Savings: The Actual Meaning Of Savings
In Personal Finance - Savings - 2 months ago

When you save, you are conserving money. The techniques of saving money includes putting money in a bank by opening a bank account, you can also save money through a pension plan. Savings is also the reduction of expenditure, especially those expenditures that are recurring in nature. Savings in terms of personal finance indicates low-risk preservation of money.
Personal Finance and Savings
In the aspect of personal finance, savings corresponds to nominal preservation of money for use in the future. An interest yielding deposit account is typically a method of keeping money for use in the future when the need for it arises. Such saving is for keeping an emergency fund for capital purchase (for example car or home) or for other purposes such as children’s education funding or tax bill. In the context of personal finance, when fund is used to buy shares, placed in a collective investment scheme or the purchase of any asset that poses an element of capital risk, it is seen as investment. This distinction is vital since the investment risk can lead to a capital loss at the realization of investment, contrary to cash savings.
Cash savings accounts are associated with minimal risks. In the U.S, it is required of every bank to have a deposit insurance which is issued by the FDIC (Federal Deposit Insurance Corporation. In severe instances, deposit can be lost when the bank goes down; this was experienced at the beginning of the Great Depression. But with the creation of the Federal Deposit Insurance Corporation, deposits cannot be lost when a bank is distressed. In a lot of instances, savings is used interchangeably with investment. For instance, a lot of deposit accounts are labeled as investment accounts by the financial institutions for the purpose of marketing. In order to establish if an asset is regarded as saving or investment, you should seek to find the answer to the question of where your money is invested. Perhaps your answer to this question is cash; if so, then it is savings; if the asset is such that can go up and down in nominal value, then it is regarded as investment. There could be problem associated with long-term money saving; in a time frame say 30 years, the value of such fund will reduce to about half its original value as a result of inflation if inflation rate is assumed to be 2 to 3 percent.

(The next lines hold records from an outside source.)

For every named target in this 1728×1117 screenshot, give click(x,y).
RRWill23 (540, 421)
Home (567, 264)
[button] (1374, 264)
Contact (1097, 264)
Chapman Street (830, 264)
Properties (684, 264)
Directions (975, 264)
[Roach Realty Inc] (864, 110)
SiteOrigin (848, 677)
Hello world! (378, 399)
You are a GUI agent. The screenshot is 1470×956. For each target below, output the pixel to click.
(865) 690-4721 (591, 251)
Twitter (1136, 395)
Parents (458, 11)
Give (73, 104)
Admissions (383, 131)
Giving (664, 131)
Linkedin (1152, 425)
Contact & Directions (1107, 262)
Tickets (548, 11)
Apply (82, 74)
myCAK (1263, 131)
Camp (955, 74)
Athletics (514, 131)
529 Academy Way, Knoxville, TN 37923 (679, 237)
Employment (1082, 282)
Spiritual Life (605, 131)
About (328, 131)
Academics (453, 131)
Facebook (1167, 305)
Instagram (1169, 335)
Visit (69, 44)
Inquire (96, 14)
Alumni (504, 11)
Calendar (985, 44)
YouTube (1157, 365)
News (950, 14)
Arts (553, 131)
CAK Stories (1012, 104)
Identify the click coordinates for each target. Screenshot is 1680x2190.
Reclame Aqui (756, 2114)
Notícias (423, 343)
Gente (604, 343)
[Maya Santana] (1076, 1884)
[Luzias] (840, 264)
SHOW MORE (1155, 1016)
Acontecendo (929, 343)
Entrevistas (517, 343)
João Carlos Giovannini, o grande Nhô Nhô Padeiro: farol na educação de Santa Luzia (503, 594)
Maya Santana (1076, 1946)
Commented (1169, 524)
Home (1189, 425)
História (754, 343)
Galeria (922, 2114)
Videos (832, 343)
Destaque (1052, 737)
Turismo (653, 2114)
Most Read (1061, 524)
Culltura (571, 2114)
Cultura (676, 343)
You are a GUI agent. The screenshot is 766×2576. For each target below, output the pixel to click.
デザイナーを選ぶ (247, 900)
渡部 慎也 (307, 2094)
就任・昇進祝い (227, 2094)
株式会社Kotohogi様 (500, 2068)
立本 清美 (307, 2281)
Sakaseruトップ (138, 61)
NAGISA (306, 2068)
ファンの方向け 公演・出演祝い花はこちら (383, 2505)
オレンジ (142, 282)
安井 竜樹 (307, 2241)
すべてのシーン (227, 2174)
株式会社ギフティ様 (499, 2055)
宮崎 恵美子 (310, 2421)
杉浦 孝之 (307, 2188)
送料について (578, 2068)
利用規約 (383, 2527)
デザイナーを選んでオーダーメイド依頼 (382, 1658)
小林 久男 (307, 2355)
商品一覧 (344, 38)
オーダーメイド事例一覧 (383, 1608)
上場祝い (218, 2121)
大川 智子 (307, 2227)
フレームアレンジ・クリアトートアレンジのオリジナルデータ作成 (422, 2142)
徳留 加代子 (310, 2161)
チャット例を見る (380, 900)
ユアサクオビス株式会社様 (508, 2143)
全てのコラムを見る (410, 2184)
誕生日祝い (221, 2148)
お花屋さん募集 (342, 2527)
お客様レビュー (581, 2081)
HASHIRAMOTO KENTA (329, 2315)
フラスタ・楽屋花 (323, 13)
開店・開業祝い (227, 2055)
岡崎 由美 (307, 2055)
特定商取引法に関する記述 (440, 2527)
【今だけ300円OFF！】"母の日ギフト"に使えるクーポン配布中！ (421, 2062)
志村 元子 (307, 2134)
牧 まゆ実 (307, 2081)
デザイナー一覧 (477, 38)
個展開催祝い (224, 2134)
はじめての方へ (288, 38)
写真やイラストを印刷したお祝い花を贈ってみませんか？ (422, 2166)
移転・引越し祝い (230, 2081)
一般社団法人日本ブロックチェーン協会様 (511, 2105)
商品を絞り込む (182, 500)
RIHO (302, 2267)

The Issue of Interest Rates
Interest rates will adjust to equate saving and investment; this is posited by classical economics, avoiding overproduction. When there is increase in saving, interest rates will drop, motivating investment. However, another great economist (Keynes) is of the opinion that both saving and investment were not responsive to interest rates. Going further, the demand for and supplies of stocks of money spelt out interest rate in short run. Therefore, saving could be more than investment for substantial period of time resulting to a recession and general glut.